Worker

MuZeroCollector

class lzero.worker.muzero_collector.MuZeroCollector(collect_print_freq: int = 100, env: BaseEnvManager | None = None, policy: namedtuple | None = None, tb_logger: SummaryWriter = None, exp_name: str = 'default_experiment', instance_name: str = 'collector', policy_config: policy_config = None, task_id: int | None = None)[source]

Bases: ISerialCollector

Overview:

The episode-based collector for MCTS-based reinforcement learning algorithms, including MuZero, EfficientZero, Sampled EfficientZero, and Gumbel MuZero. It orchestrates the data collection process in a serial manner, managing interactions between the policy and the environment to generate game segments for training.

Interfaces:

__init__, reset, reset_env, reset_policy, _reset_stat, collect, _compute_priorities, pad_and_save_last_trajectory, _output_log, close, __del__.

Properties:

envstep.

__init__(collect_print_freq: int = 100, env: BaseEnvManager | None = None, policy: namedtuple | None = None, tb_logger: SummaryWriter = None, exp_name: str = 'default_experiment', instance_name: str = 'collector', policy_config: policy_config = None, task_id: int | None = None) None[source]
Overview:

Initializes the MuZeroCollector with the given configuration.

Parameters:
  • collect_print_freq (-) – The frequency (in training iterations) at which to print collection statistics.

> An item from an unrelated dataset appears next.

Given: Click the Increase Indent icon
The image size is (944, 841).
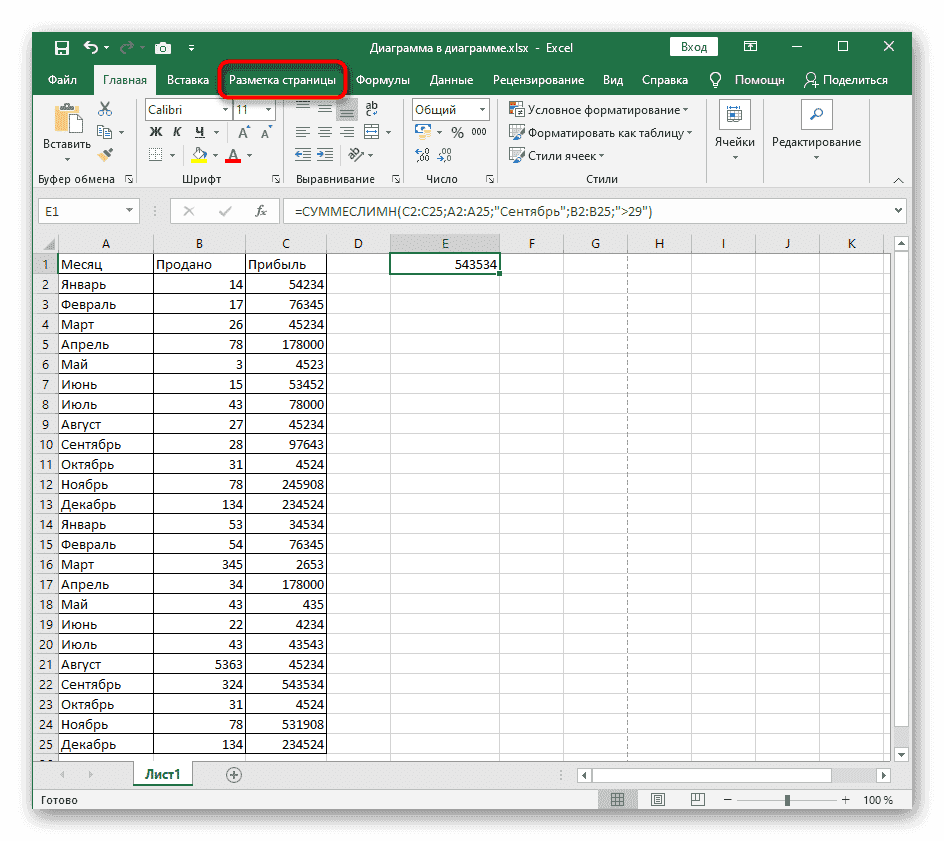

  • env (-) – An instance of a vectorized environment manager.

  • policy (-) – A namedtuple containing the policy’s forward pass and other methods.

  • tb_logger (-) – A TensorBoard logger instance for logging metrics.

  • exp_name (-) – The name of the experiment, used for organizing logs.

  • instance_name (-) – A unique name for this collector instance.

  • policy_config (-) – The configuration object for the policy.

  • task_id (-) – The identifier for the current task in a multi-task setting. If None, operates in single-task mode.

_abc_impl = <_abc._abc_data object>
_compute_priorities(i: int, pred_values_lst: List[float], search_values_lst: List[float]) ndarray | None[source]
Overview:

Computes priorities for experience replay based on the discrepancy between predicted values and MCTS search values.

Parameters:
  • i (-) – The index of the environment’s data in the lists.

  • pred_values_lst (-) – A list containing lists of predicted values for each environment.

  • search_values_lst (-) – A list containing lists of search values from MCTS for each environment.

Returns:

An array of priorities for the transitions. Returns None if priority is not used.

Return type:

  • priorities (Optional[np.ndarray])

_output_log(train_iter: int) None[source]
Overview:

Aggregates and logs collection statistics to the console, TensorBoard, and WandB. This method is only executed by the rank 0 process in a distributed setup.

Parameters:

train_iter (-) – The current training iteration number, used as the logging step.

_reset_stat(env_id: int) None[source]
Overview:

Resets the statistics for a specific environment, identified by env_id. This is typically called when an episode in that environment ends.

Parameters:

env_id (-) – The ID of the environment to reset statistics for.

close() None[source]
Overview:

Closes the collector, including the environment and any loggers. Ensures that all resources are properly released.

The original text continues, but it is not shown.